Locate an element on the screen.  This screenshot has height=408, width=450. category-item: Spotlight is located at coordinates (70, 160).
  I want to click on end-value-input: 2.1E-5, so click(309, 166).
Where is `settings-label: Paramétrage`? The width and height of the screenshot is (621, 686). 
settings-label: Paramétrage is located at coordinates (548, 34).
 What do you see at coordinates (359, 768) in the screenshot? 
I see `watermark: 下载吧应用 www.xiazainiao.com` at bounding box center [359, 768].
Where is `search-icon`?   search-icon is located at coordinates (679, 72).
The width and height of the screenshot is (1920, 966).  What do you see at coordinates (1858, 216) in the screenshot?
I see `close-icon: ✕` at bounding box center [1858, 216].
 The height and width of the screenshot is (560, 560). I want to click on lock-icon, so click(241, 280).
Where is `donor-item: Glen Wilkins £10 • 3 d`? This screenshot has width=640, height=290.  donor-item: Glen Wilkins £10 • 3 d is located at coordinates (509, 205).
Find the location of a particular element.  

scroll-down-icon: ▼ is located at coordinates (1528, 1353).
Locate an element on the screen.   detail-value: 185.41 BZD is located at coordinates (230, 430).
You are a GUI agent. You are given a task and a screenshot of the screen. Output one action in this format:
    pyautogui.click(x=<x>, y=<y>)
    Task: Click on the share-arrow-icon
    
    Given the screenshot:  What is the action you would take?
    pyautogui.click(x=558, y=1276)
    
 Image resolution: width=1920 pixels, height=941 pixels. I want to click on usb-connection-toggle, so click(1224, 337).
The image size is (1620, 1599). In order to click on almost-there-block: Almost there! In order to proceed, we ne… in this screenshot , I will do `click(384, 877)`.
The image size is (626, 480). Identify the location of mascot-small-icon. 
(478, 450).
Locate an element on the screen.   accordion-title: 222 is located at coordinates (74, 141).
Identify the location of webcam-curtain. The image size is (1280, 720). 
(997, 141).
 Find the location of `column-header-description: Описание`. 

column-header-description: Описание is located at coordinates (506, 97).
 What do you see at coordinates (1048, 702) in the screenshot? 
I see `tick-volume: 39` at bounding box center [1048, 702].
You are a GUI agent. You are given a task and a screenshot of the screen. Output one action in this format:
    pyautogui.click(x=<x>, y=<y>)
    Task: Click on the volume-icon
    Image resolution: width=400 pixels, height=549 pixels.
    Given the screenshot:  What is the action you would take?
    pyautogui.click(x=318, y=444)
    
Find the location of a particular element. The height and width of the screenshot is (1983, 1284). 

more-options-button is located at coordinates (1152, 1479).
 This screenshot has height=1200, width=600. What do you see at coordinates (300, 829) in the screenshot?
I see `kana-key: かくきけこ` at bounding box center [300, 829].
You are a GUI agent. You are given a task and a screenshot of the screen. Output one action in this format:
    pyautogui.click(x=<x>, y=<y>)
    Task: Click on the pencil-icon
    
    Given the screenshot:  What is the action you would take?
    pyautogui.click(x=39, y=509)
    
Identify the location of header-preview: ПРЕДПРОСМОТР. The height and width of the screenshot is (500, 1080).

--------

EXERCISE AIM
Rewrite everything from the line containing "The width and height of the screenshot is (1920, 966)." down to the line containing "The height and width of the screenshot is (560, 560).", with "width and height" changed to "size" and nothing else altered.

ANSWER TO THIS TASK
The size of the screenshot is (1920, 966).  What do you see at coordinates (1858, 216) in the screenshot?
I see `close-icon: ✕` at bounding box center [1858, 216].
 The height and width of the screenshot is (560, 560). I want to click on lock-icon, so click(241, 280).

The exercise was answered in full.